Abstract:
The phosphine ligand (Ph2 PCH2 N(CH3 )(CH2 )2 Ph, PNMPEA) obtained by the reaction of the (hydroxymethyl)diphenylphosphine with naturally occurring alkaloid N-methylphenethylamine, was used to synthesize the half-sandwich iridium(III) (Ir(η5 -Cp*)Cl2 Ph2 PCH2 N(CH3 )(CH2 )2 Ph, IrPNMPEA) and ruthenium(II) (Ru(η6 -p-cymene)Cl2 Ph2 PCH2 N(CH3 )(CH2 )2 Ph, RuPNMPEA) complexes.

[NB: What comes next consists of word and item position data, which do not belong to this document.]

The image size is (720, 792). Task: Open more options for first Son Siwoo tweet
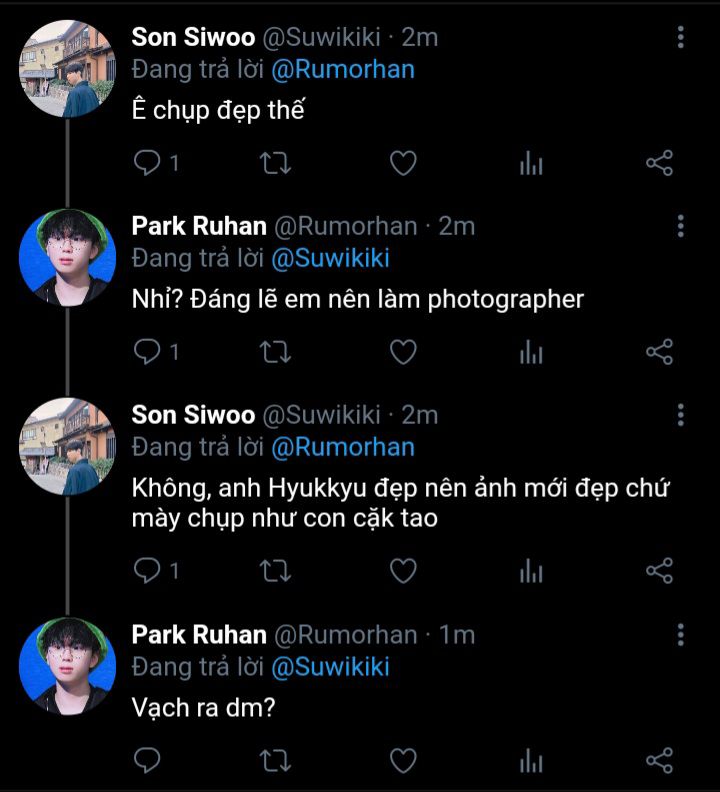(681, 38)
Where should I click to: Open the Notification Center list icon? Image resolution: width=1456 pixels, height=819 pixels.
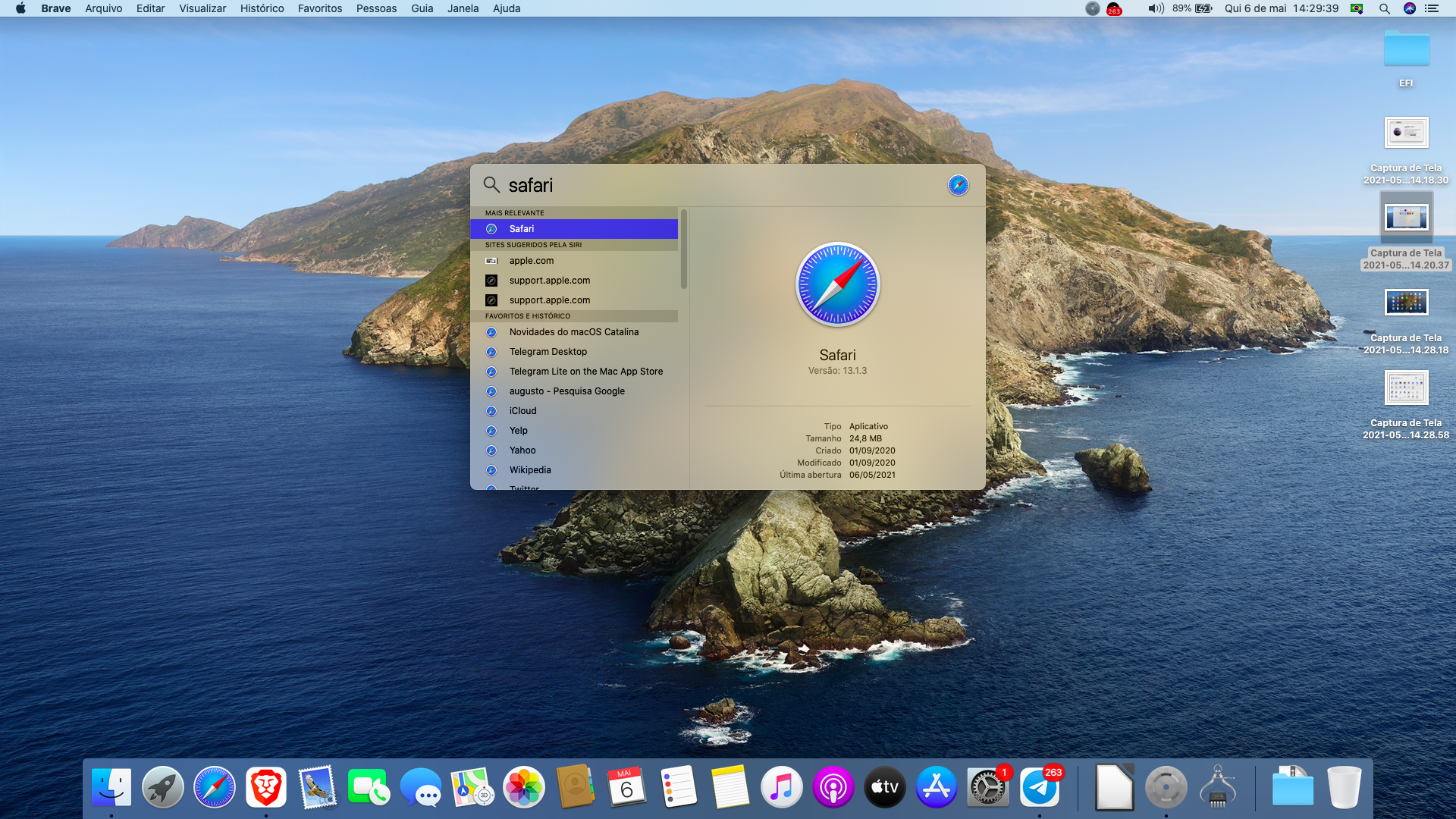pos(1431,8)
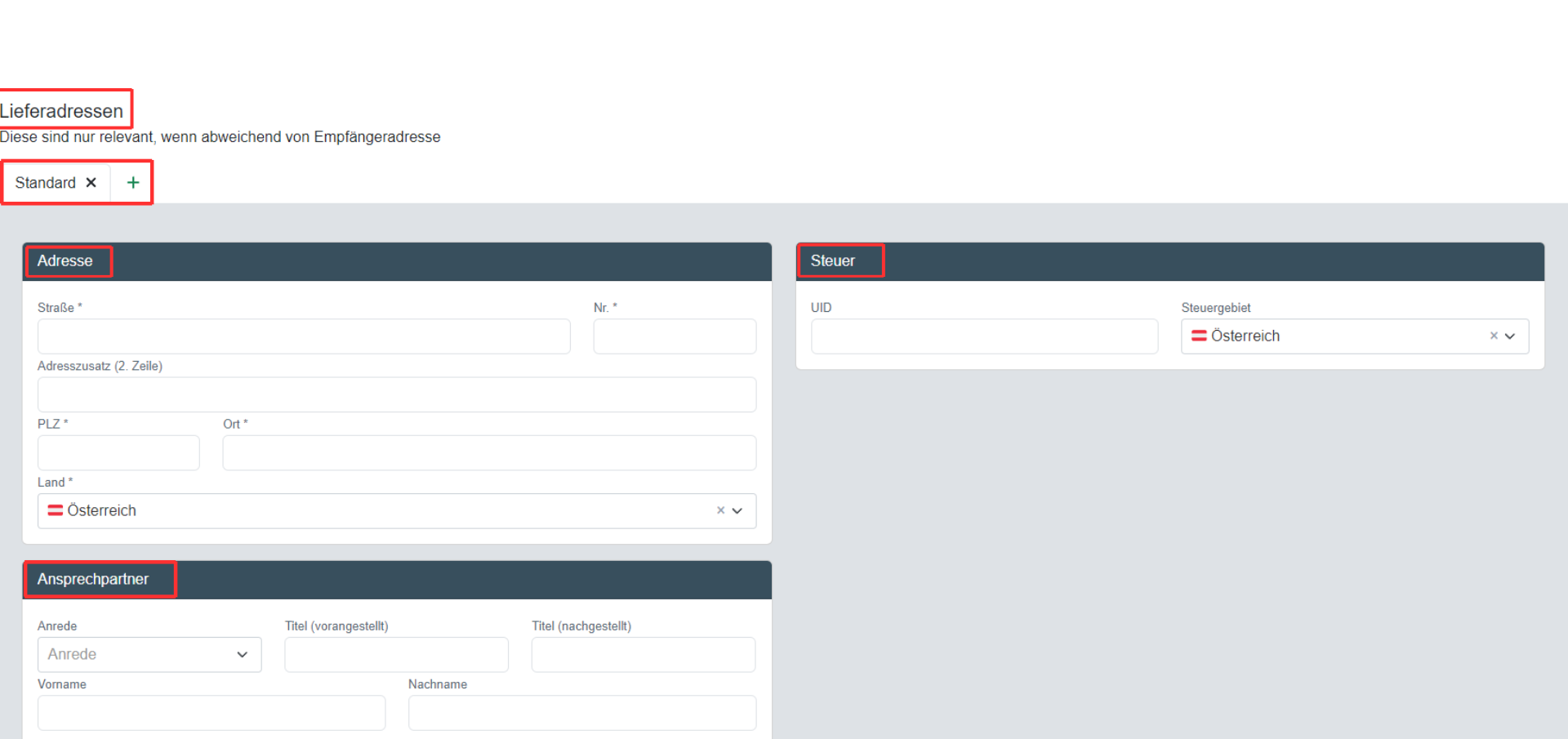Click the Straße input field
The width and height of the screenshot is (1568, 739).
click(x=304, y=336)
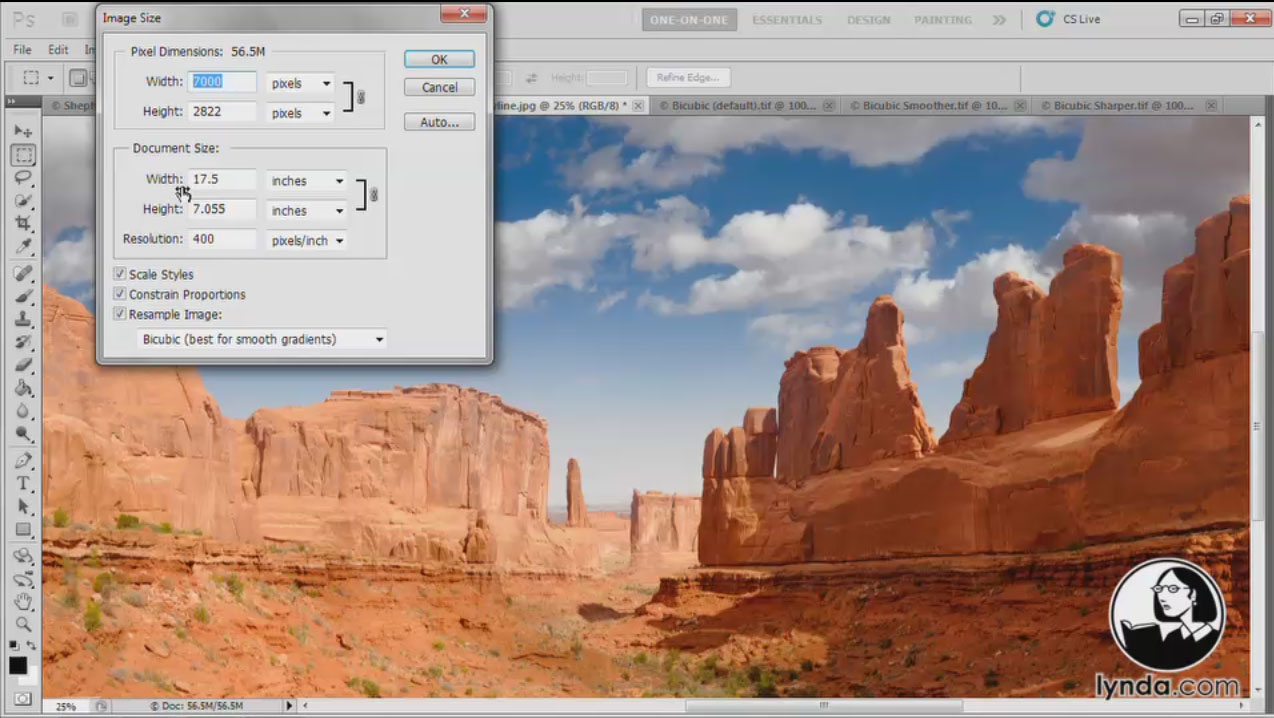
Task: Switch to the Bicubic Smoother.tif tab
Action: [x=928, y=105]
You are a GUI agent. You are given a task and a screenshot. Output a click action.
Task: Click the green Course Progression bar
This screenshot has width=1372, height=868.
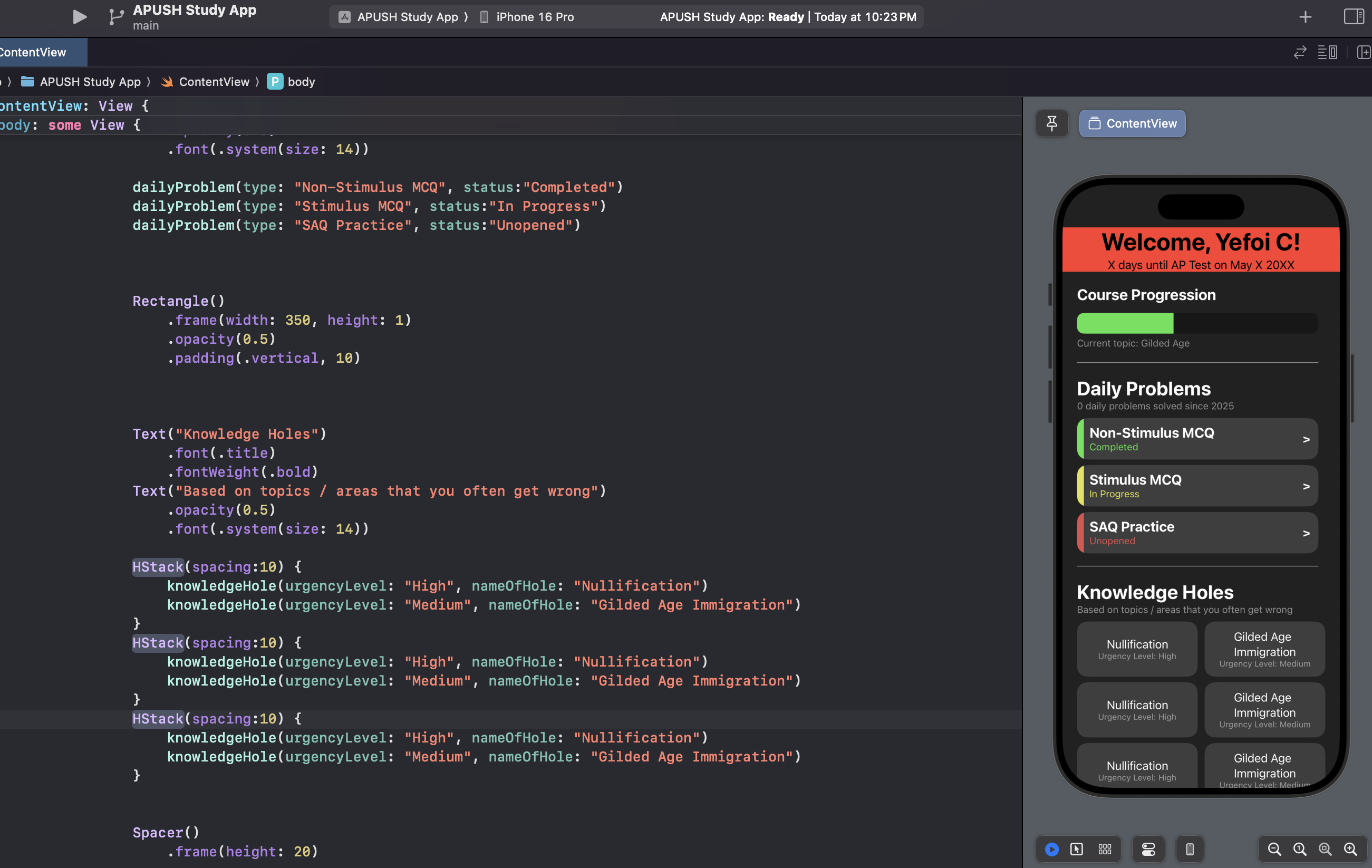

They were characterized using a vast array of methods, including 1D and 2D NMR, ESI(+)MS spectrometry, elemental analysis, cyclic voltammetry (CV), electron spectroscopy in the UV-Vis range (absorption, fluorescence) and density functional theory (DFT). The initial antimicrobial activity in vitro toward Gram-positive and Gram-negative bacterial strains was examined, indicating that both complexes are selective towards Gram-positive bacteria, e. g., Staphylococcus aureus, where the IrPNMPEA has been more bactericidal compared to RuPNMPEA. Additionally, the interactions of these compounds with various biomolecules, such as DNA (ctDNA, plasmid DNA, 9-ethylguanine (9-EtG), and 9-methyladenine (9-MeA)), nicotinamide adenine dinucleotide (NADH), glutathione (GSH), and ascorbic acid (Asc) were described. The results showed that both Ir(III) and Ru(II) complexes accelerate the oxidation process of NADH, GSH and Asc that appeared to occur by an electron transfer mechanism. Interestingly, only IrPNMPEA leads to the formation of various biomolecule adducts, which can explain its higher activity. Furthermore, RuPNMPEA and IrPNMPEA have been interacting with the DNA through weak noncovalent interactions.
摘要:
膦配体(Ph2PCH2N(CH3)(CH2)2Ph,PNMPEA)通过(羟甲基)二苯基膦与天然存在的生物碱N-甲基苯乙胺的反应获得,用于合成半夹心铱(III)(Ir(η5-Cp*)Cl2Ph2PCH2N(CH3)(CH2)2Ph,IrPNMPEA)和钌(II)(Ru(η6-对-异丙苯)Cl2Ph2PCH2N(CH3)(CH2)2Ph,RuPNMPEA)复合物。它们的特征是使用各种各样的方法,包括1D和2DNMR,ESI(+)质谱,元素分析,循环伏安法(CV),紫外-可见范围内的电子能谱(吸收,荧光)和密度泛函理论(DFT)。检查了体外对革兰氏阳性和革兰氏阴性细菌菌株的初始抗菌活性,表明两种复合物对革兰氏阳性细菌具有选择性,例如,金黄色葡萄球菌,与RuPNMPEA相比,IrPNMPEA更具杀菌性。此外,这些化合物与各种生物分子的相互作用,如DNA(ctDNA,质粒DNA,9-乙基鸟嘌呤(9-EtG),和9-甲基腺嘌呤(9-MeA)),烟酰胺腺嘌呤二核苷酸(NADH),谷胱甘肽(GSH),和抗坏血酸(Asc)进行了描述。结果表明,Ir(III)和Ru(II)配合物加速了NADH的氧化过程,GSH和Asc似乎是通过电子转移机制发生的。有趣的是,只有IrPNMPEA导致各种生物分子加合物的形成,这可以解释其更高的活性。此外,RuPNMPEA和IrPNMPEA通过弱的非共价相互作用与DNA相互作用。